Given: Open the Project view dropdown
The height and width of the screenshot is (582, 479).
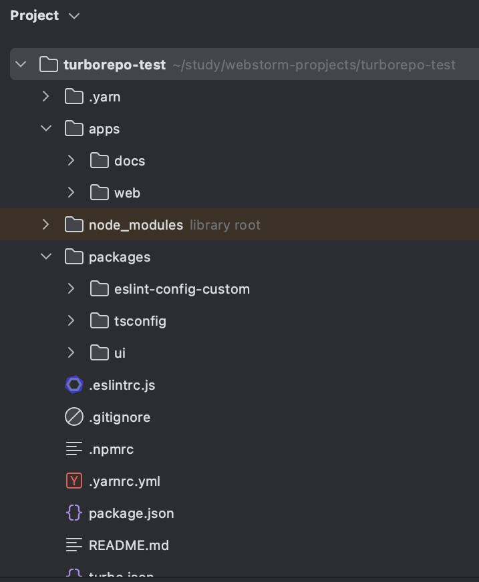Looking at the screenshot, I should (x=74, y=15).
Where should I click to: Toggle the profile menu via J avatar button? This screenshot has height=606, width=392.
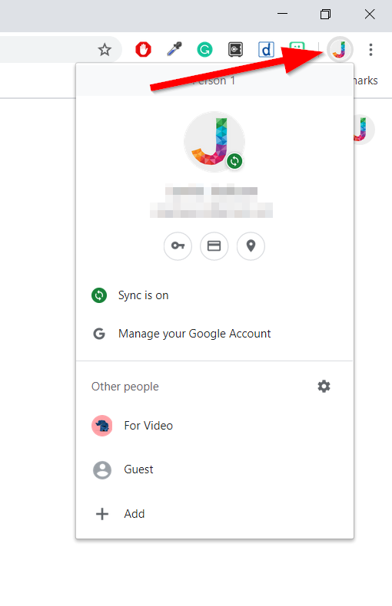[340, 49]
§ §
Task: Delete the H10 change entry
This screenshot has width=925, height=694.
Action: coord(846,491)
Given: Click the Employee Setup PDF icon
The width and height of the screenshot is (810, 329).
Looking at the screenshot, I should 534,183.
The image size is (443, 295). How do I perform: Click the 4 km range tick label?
§ §
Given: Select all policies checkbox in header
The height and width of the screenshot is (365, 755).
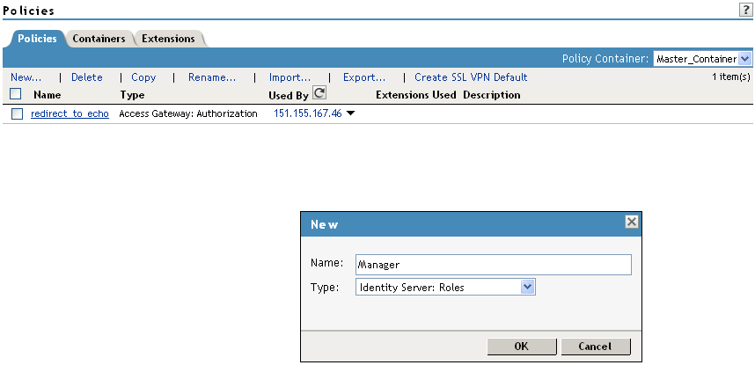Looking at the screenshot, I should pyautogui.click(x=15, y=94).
§ §
Problem statement: Reproduce the lines from the line with "Given: Select all policies checkbox in header" up to and including the line with "Looking at the screenshot, I should pyautogui.click(x=15, y=94).", without the pictures.

Exercise solution:
Given: Select all policies checkbox in header
The height and width of the screenshot is (365, 755).
Looking at the screenshot, I should pyautogui.click(x=15, y=94).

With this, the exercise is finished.